Dai tempi più remoti il meridionalismo oscilla pericolosamente tra i due estremi dell’esaltazione e dell’abiezione. Tranquilli, non ce l’ho solo con i gruppuscoli odierni, ma con anche con il sommo Platone che celebrava Crotone e Locri oltre il loro merito, e con tutti i poeti e viaggiatori di passaggio che hanno creato il mito della bellezza e prosperità della terra; e con tutti quelli che invece hanno pianto e piangono le miserie del Sud assai più che miserie non fossero. Il Sud è, tutto sommato, una storia e una realtà media. Veloci esempi: non ha grandissimi poeti e letterari, però ha sommi filosofi; ha una sola grandissima città, però una popolazione disseminata in moltissimi piccoli centri vivaci; accolse ondate immigratorie, però non fu mai spopolato, e la sua emigrazione è recentissima rispetto ad altri; non conobbe istituzioni rappresentative neanche nobiliari, ma i suoi paesi e le città ebbero da sempre istituzioni comunali; non fu mai ricchissimo neanche ai tempi della mitica Magna Grecia, però mai patì la fame; non vanta molte glorie militari, però potrei elencarvi un buon numero di condottieri e guerrieri… Insomma, una storia media.

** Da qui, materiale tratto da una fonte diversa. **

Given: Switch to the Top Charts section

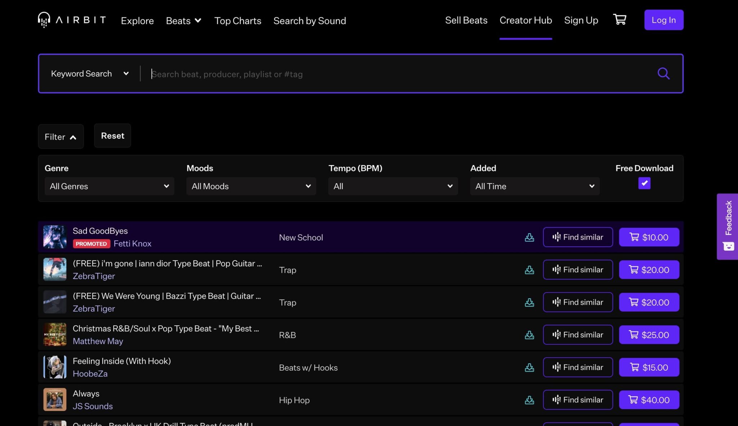Looking at the screenshot, I should pos(237,21).
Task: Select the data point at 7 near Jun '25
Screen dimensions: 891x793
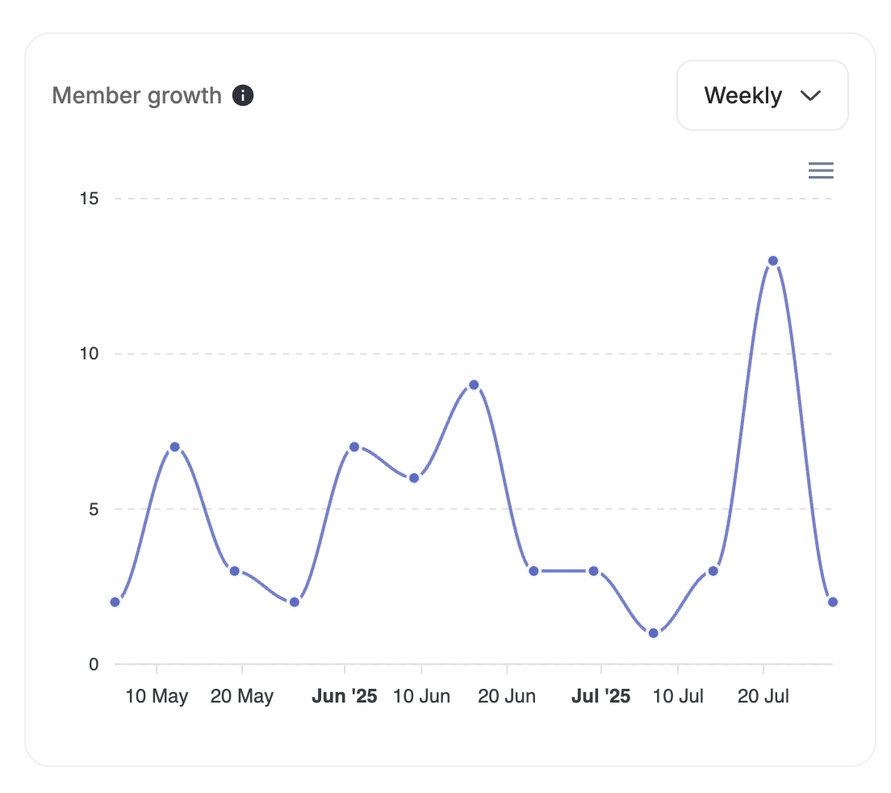Action: pyautogui.click(x=354, y=445)
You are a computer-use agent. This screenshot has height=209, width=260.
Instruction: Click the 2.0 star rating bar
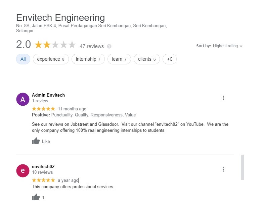point(55,45)
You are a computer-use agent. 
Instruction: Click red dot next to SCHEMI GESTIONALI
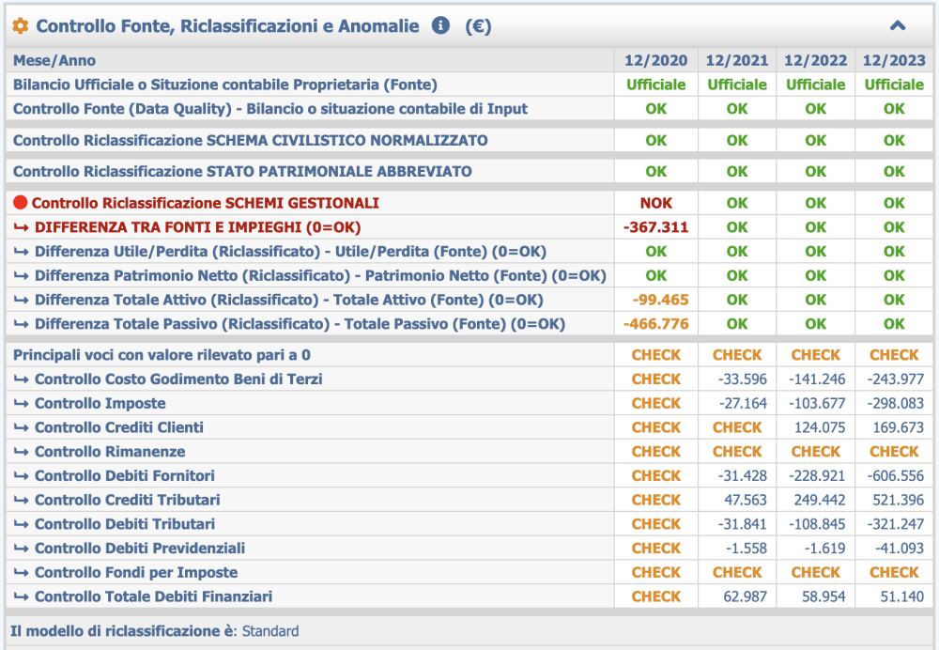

Vedete, gentili lettori, la grande storia, che è storia di gloria e di sangue e mai di pace, avviene quando in una terra ci sono grandi ricchezze e grandi povertà, cosa mai accaduta tra gli Abruzzi e lo Stretto, terra media. La più grave carenza del Meridione è la politica, intendo dire non le astratte ideologie, di cui anzi abbonda, ma il senso del reale, del possibile, della scansione temporale dei procedimenti sociali. A questa dovremmo porre riparo, se vogliano fare qualcosa per il Sud.

Secondo me: Bisogna porre fine agli entusiasmi infantili e immotivati sul passato, che soddisfano le corde vocali degli strilli al Re e i palati delle cene, ma non producono nulla di concreto; a parte che non si fondano sul vero. La storia è meglio lasciarla agli storici, i quali sanno distinguere un documento da una patacca. Devono essere ugualmente vietati i piagnistei più o meno patriottardi. Lo stesso per gli entusiasmi immotivati e infantili per il futuro, magari da affidare a sogni d’indipendenza. Mi diverte pensare ai 666 gruppuscoli che dovessero indicare il futuro re, se già manco ci si mette d’accordo per celebrare una data assieme! Serve mobilitare le energie intellettuali non nei vaghi sogni di gloria, ma nello studio della natura delle cose e della possibile utilizzazione. Esempio, se parliamo di turismo, studiare il turismo del Sud e non “Rimini, Ibiza, Acapulco”: se no facciamo come nella mia città, che costruirono un acquario mai visitato da nessuno, e alla prima pioggia saltarono le macchine e, caso unico nella storia, i pesci morirono affogati: ma l’intento era fare concorrenza a Genova! Ergo, basta chiacchiere e superbia piccolo borghese fondata sul nulla.

Le parole dividono, i fatti uniscono. Bisogna dunque individuare qualche azione concreta, che obblighi i governi italiani e le loro diramazioni locali, e l’Europa, a considerare il Meridione come una realtà capace di esercitare pressione politica, elettorale, economica. Faccio questi discorsi da anni su riviste e in convegni: l’ultima volta, l’anno scorso a Gioia del Colle, e tutti giurano che faranno così. Ma, per dirla con i nostri cugini spagnoli, plumas y palabras el viento las lleva.

Ora qualcuno risponderà ingiurie generiche e bidet di Caserta: tutti gli altri, muti!